OLAP

on enterprise OLAPs

  ·   2 min read

On enterprise OLAPs

Large-scale cloud OLAP has increasingly converged toward the lakehouse paradigm.

In this context:

  • Internal tables refer to data loaded directly into these systems and use their proprietary format.
  • External tables refer to data in customer-managed storage, often utilizing formats like Iceberg Delta Lake.

BigQuery

BigQuery operates with a disaggregated architecture, where the Dremel query engine prosses data from Google’s Colossus file system.

  • Table Format: Besides its proprietary format (Capacitor), Google recently introduced BigLake, allowing users to manage data in object storage and query multi-format tables. Iceberg support was added in 2022, and Hudi and Delta Lake followed in 2023.
  • Metadata Management: They manage both internal and external table metadata using their dedicated serverless metadata system

Databricks

Databricks emerged as a lakehouse solution, managing data in object storage through its SparkSQL/Photon engine and Delta Lake format.

  • Table Format: They expanded with Delta UniForm in 2023, supporting compatibility for Iceberg and Hudi. In June 2024, they acquired Tabular, a company founded by Iceberg’s creator.
  • Metadata Management: Unity Catalog was introduced and open-sourced in 2024.

Snowflake

Like BigQuery, Snowflake separates computing (via virtual warehouses) and storage. Data must also be loaded into the system to utilize its proprietary format.

  • Table Format: It added Iceberg support in 2022 and Delta Lake via the external table later. However, I haven’t found any documentation on Hudi support yet.
  • Metadata Management: Internal table metadata is managed via FoundationDB, but it’s unclear to me whether external tables use the same system. In 2024, they also open-sourced the Polaris Catalog.

Redshift

AWS Redshift initially used a shared-nothing architecture. In 2019, the introduction of RA3 nodes with Redshift Managed Storage allowed separate computing and storage.
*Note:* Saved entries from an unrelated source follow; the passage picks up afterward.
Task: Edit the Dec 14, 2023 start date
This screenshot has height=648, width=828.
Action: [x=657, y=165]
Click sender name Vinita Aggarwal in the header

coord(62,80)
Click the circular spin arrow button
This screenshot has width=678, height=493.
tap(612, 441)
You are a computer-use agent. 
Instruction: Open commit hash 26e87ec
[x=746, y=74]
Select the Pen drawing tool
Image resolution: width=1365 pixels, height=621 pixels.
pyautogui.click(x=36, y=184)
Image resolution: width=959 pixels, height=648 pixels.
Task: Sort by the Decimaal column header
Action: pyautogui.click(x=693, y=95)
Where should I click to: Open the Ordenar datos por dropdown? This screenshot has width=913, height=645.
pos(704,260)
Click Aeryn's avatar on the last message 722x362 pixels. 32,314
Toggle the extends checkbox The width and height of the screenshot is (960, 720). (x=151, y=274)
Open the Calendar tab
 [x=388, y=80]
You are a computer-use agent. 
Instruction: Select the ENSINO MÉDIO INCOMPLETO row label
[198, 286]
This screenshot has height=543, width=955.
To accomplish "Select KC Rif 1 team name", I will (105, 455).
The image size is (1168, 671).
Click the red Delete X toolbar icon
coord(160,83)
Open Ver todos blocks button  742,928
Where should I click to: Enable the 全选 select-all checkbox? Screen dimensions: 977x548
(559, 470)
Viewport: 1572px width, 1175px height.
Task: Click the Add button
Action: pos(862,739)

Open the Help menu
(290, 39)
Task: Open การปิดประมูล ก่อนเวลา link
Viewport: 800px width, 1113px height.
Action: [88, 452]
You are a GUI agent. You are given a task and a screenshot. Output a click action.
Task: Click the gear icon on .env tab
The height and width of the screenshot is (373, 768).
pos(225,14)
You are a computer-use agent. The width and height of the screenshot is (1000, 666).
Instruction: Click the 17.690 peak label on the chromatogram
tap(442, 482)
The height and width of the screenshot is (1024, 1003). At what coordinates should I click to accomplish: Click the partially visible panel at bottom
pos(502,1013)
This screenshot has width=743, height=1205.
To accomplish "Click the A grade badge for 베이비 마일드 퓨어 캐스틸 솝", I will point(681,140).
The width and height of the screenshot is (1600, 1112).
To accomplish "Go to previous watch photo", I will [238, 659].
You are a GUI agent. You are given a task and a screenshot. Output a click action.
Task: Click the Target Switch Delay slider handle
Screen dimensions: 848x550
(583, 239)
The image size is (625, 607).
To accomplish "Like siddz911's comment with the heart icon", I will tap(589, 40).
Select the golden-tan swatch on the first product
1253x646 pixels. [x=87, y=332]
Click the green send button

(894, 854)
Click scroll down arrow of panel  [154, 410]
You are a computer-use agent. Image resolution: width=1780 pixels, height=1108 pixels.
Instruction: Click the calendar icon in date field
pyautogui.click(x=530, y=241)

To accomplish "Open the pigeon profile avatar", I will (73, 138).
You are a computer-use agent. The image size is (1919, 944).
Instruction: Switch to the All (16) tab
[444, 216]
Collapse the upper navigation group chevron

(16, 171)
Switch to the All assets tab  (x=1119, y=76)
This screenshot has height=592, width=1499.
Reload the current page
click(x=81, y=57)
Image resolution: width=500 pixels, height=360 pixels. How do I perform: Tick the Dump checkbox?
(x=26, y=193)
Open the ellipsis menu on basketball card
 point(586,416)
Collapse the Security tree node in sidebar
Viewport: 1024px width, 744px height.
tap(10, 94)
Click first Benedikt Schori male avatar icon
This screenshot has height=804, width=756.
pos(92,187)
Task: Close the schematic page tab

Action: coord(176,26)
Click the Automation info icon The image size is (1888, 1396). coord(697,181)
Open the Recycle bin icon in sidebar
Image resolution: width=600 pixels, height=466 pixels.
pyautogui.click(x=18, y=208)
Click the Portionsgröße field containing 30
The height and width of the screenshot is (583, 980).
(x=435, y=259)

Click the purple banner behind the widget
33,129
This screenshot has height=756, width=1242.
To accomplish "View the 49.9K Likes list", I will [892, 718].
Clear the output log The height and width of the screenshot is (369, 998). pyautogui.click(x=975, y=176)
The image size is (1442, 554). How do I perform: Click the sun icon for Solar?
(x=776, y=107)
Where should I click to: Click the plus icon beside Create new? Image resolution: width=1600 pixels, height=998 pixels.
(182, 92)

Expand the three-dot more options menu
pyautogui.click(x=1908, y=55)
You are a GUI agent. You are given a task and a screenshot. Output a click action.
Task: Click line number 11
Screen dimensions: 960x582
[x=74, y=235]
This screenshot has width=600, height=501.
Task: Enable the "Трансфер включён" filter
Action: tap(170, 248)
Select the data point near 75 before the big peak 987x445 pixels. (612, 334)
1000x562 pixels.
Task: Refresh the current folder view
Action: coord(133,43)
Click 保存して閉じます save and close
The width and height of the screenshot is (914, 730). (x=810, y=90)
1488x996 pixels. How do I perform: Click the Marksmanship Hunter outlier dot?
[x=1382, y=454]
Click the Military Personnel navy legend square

  • Table Format: Iceberg support came in 2023, with Hudi and Delta Lake accessible through Redshift Spectrum.
  • Metadata Management: In the paper in 2022, they shared that they also manage transaction metadata in the Redshift Manage Storage. For open table formats, Redshift utilizes AWS Glue Data Catalog and Lake Formation.

Conclusion: Iceberg seems to be the top priority across the systems mentioned, even with Databricks. Systems that separate computing and storage have an advantage when adopting the lakehouse paradigm.